Summery: Education Secretary sets out his vision for putting technology at the heart of education by calling on the tech sector to meet 5 key challenges that will bring education to life and slash teacherworkload.
Education Secretary Damian Hinds has challenged the tech industry to launch an education revolution for schools, colleges and universities.
In some schools state-of-the-art technology is bringing education to life by helping children take virtual trips through the Amazon and control robots, while also slashing the time their teachers are spending on burdensome administrative tasks.
However, only a minority of schools and colleges are currently taking advantage of these opportunities. Today the Education Secretary is calling on industry – both the UK’s burgeoning tech sector and Silicon Valley giants like Apple and Microsoft – to help tackle the five biggest issues facing schools and classroom teachers today.
These include developing innovative teaching practices, cutting teacher workload and promoting lifelong learning.
Education Secretary Damian Hinds said:
I’ve been fortunate enough to see technology being used in revolutionary ways. Students are able to explore the rainforest, steer virtual ships or programme robots from their classroom, while teachers are able to access training, share best practice with colleagues and update parents on a pupil’s progress without being taken away from their main focus – teaching.

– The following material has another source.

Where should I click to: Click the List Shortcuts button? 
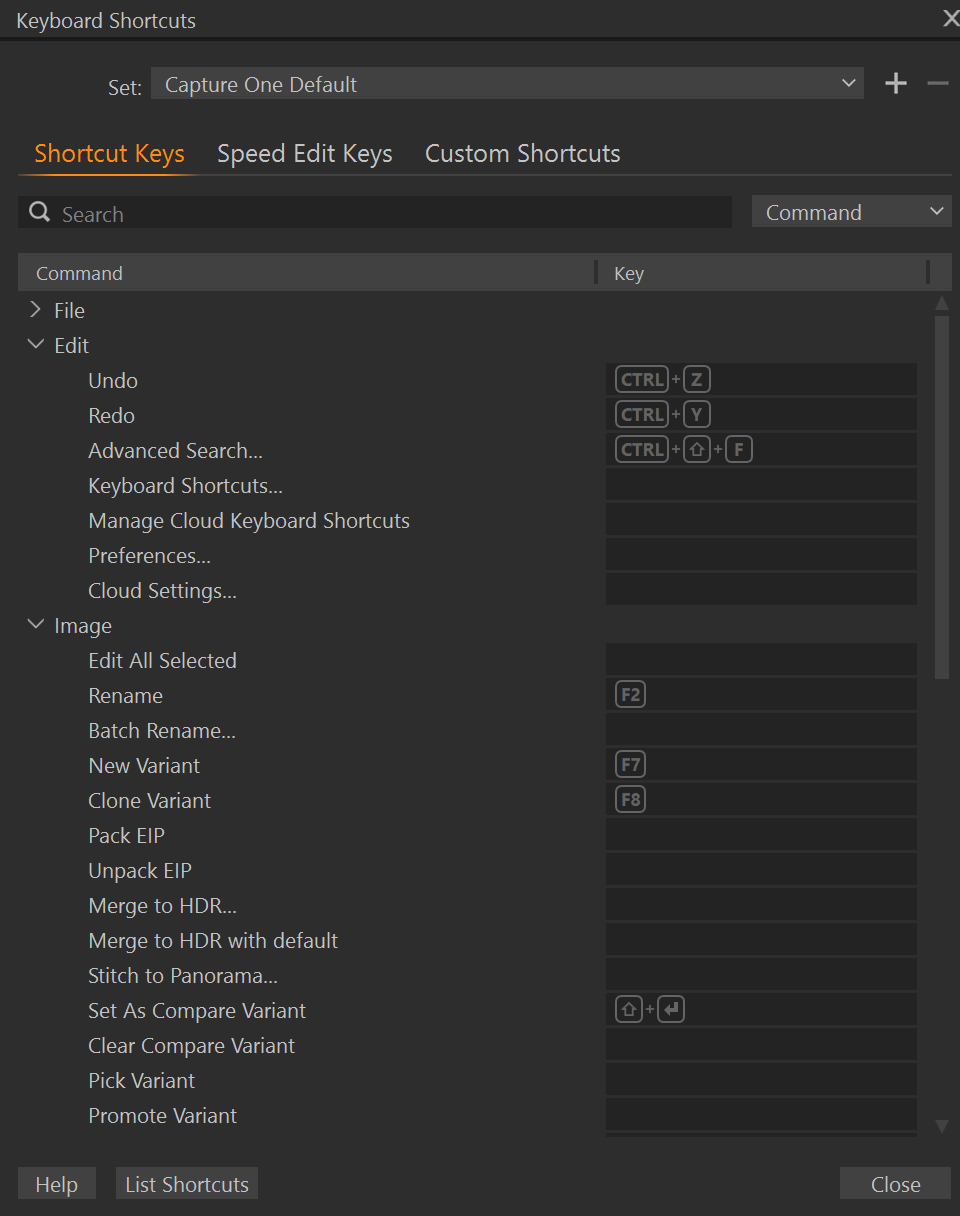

Schools, colleges and universities have the power to choose the tech tools which are best for them and their budgets. But they cannot do this alone. It’s only by forging a strong partnership between government, technology innovators and the education sector that there will be sustainable, focused solutions which will ultimately support and inspire the learners of today and tomorrow.
There are five key opportunities for the sector to create a step change in education, improving teaching and slashing workload. These include developing innovative:
- Teaching practices to support access, inclusion, and improved learning outcomes for all
- Assessment processes, making assessment more effective and efficient
- Methods for delivery of teacher training and development by upgrading educator support so they can learn and develop more flexibly
- Administration processes to reduce the burden of ‘non-teaching’ tasks
- Solutions to lifelong learning to help those who have left the formal education system to get the best from online learning
In one of his first speeches to the sector at the World Education Forum, the Education Secretary set out his determination to raise the status of teaching as a profession and ensure teachers are able to focus their time and effort on the pupils in the classroom.
Shireland Collegiate Academy in Birmingham helps staff by reducing unnecessary burdens. The school uses many apps and software packages to facilitate the day-to-day running of the school, saving their teachers ‘hours and hours of time’.
Sir Mark Grundy, head teacher at Shireland Collegiate Academy said:
At Shireland Collegiate Academy we have used technology to support staff, students and families for a number of years. We have supported many schools in replicating our processes, and having the interest and advocacy of the Department for Education around using technology for school improvement will make an enormous difference.
Education technology leaders are already working with schools, colleges and universities to help them to embrace technology, with many doing so successfully. The Education Secretary is asking the tech sector to demonstrate how to roll this out more widely across the country, backed up by evidence of the impact they are having on schools, colleges and universities.
Through a package announced in the Autumn Budget, more schools are able to access ultrafast broadband speeds, connecting them to the world of technology and all the things it has to offer.
Over the autumn, the Department for Education will be working closely with the Chartered College of Teaching, the British Educational Suppliers Association and other industry leaders as they develop online training packages, establish an online portal providing free software trials for schools, and bring together industry and school leaders through a series of regional ‘demonstrator’ roadshows.
Commenting on today’s announcement Caroline Wright, Director General at the British Educational Suppliers Association said:
I am delighted that the Department for Education’s plans place teacher training and support at the heart and soul of their future approach to EdTech and recognises that EdTech, when introduced as part of a whole school strategy, has the power to help improve pupil outcomes, save teacher time and reduce workload burdens.
The measures outlined by the Secretary of State for Education today, to support classroom teacher training and development in the effective use of technology, are whole-heartedly welcomed and supported by the EdTech industry sector which BESA represents.
In the coming months, the Department for Education will be working with businesses and schools to ensure they have the infrastructure in place to be in a position to implement some of this technology to improve the school day for both pupils and teachers.